For the past two years, the Penn student group has hosted weekly after-school activities at Henry C. Lea and Comegys schools, teaching soccer—not only how to play, but also the history and culture of the sport—as well as team building and leadership development. The program also raised money through various efforts to purchase equipment—soccer balls, cones, and goals—that the WPFC donated to the schools.
“Because of the financial situation our public schools are in, a modest initiative like ours can make a big difference,” says Ponsen, a doctoral student in the Department of History, who grew up playing soccer in West Philadelphia. “We provide the kids with an outlet for physical exercise, introduce ideas and themes like team building, character development, and fair play, and also try to integrate elements of education about geography and cultural studies related to soccer around the world.”

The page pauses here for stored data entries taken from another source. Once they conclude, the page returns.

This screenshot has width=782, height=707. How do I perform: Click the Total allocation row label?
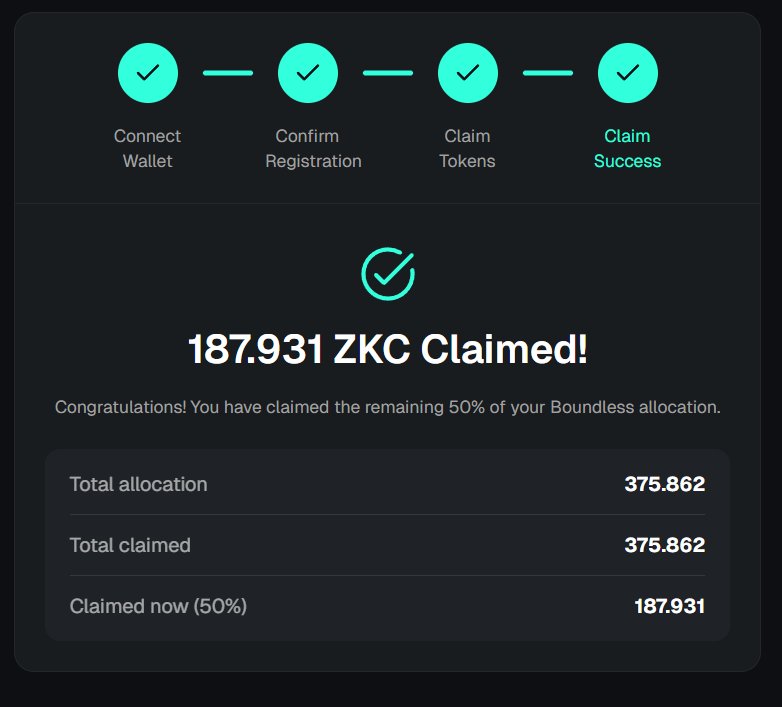139,484
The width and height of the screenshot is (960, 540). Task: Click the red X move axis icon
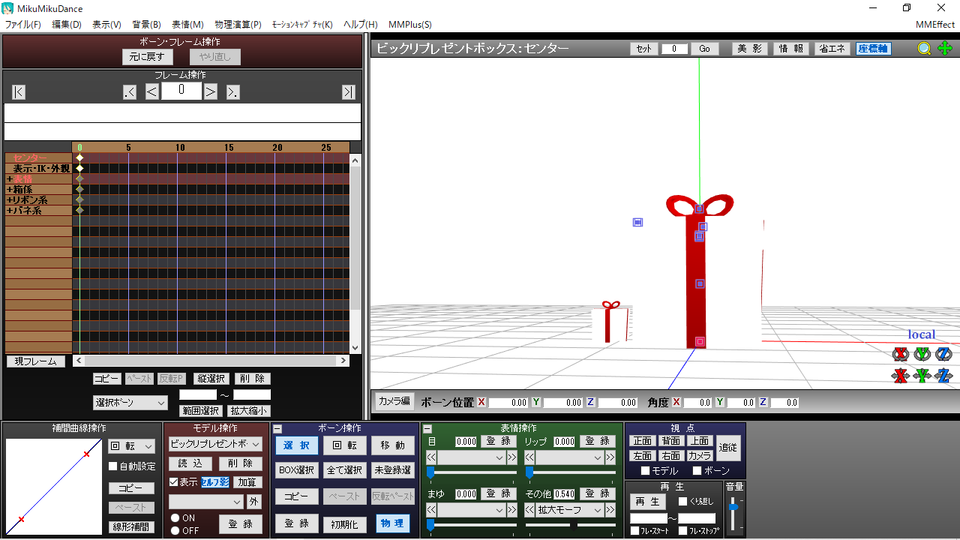pos(900,375)
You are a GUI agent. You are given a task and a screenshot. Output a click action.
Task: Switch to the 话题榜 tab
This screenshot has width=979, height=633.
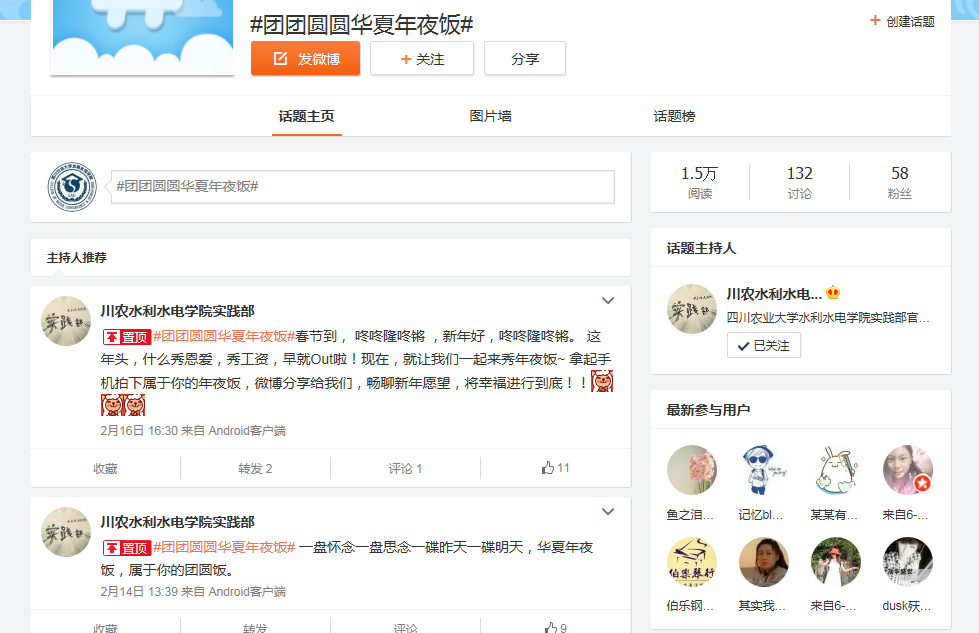tap(674, 116)
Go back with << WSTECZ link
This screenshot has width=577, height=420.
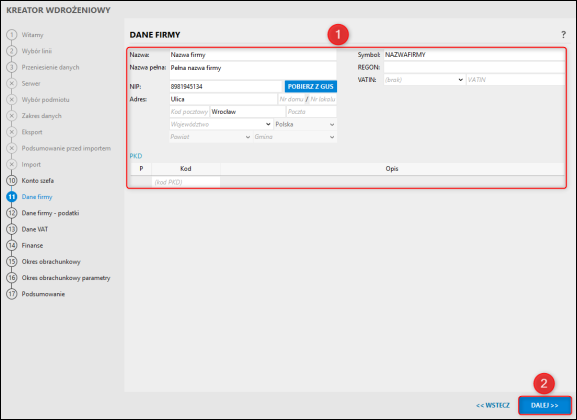tap(493, 405)
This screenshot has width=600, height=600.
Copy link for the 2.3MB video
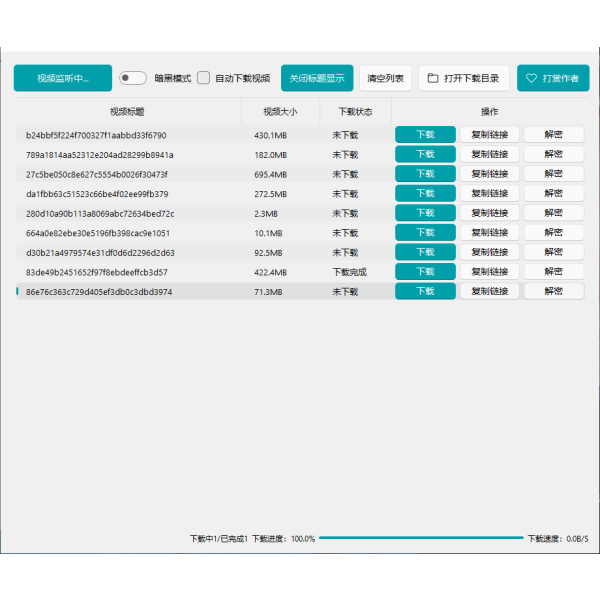click(x=489, y=213)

The WPFC, which partners with the University’s Netter Center for Community Partnerships’ University-Assisted Community Schools Sports program, holds year-end picnics in May for the youth from both schools and their families at Kingsessing Recreation Center, too. There are friendly, non-competitive soccer games, meant to showcase all the students have learned throughout the school year, and plenty of food and fun for the community.
Due to the current political climate, the WPFC also hosted a particularly special event dedicated to refugee children and families from across the world who have resettled in the Philadelphia area. The event, which took place on Saturday, May 20, featured soccer clinics for children and a catered picnic, and was meant to “send a welcoming message to these people, many of whom have come from extremely difficult circumstances and are just getting acclimated to a new life here,” says Ponsen.

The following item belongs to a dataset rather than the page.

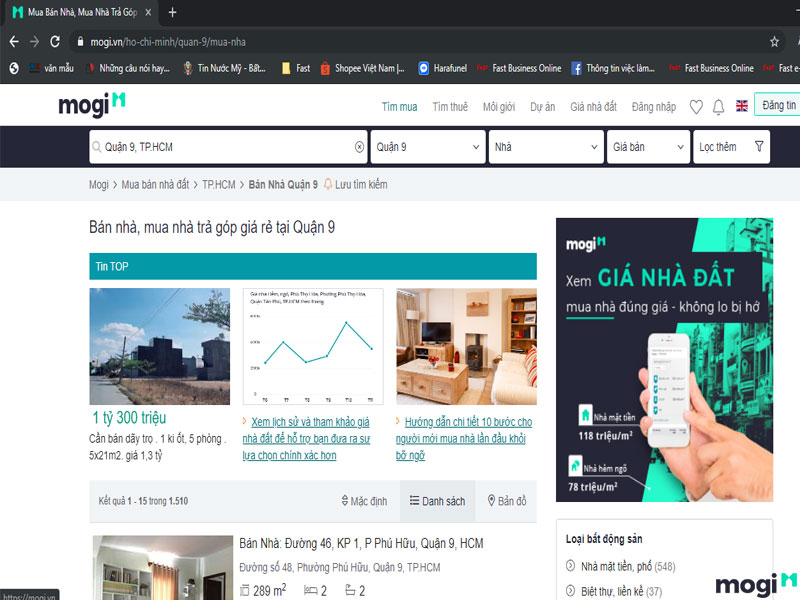
Task: Open the Giá bán price dropdown
Action: tap(648, 146)

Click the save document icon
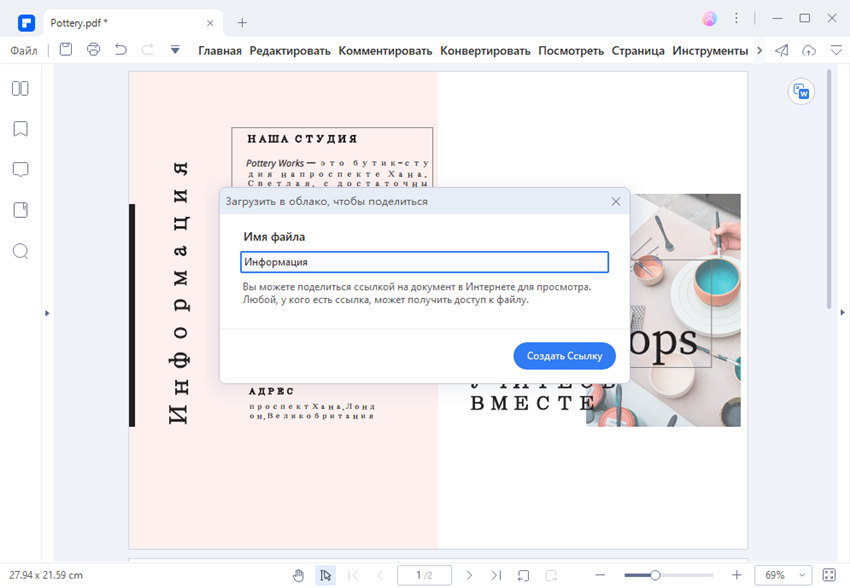tap(66, 50)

The event was supported by a slew of local partners, including the Graduate and Professional Student Assembly, the Office of the Provost, Penn Undergraduates for Refugee Empowerment, the Temple Refugee Outreach club, Your A.O.K. Foundation, and the Nationalities Service Center. A crowdfunding campaign using GoFundMe also raised more than $2,000 to go toward the event.
Ponsen and Contigiani agree that the first refugee event is only the beginning of a much larger project for the WPFC. Another similar event is planned for the fall.
And beyond hosting events for refugees in Philadelphia, Contigiani hopes the group is soon able to expand to other areas in the city.
“Philadelphia has other low-income, challenging areas,” he says. “If we could reach out to those areas in some dimension, too, it would make the program even more impactful.”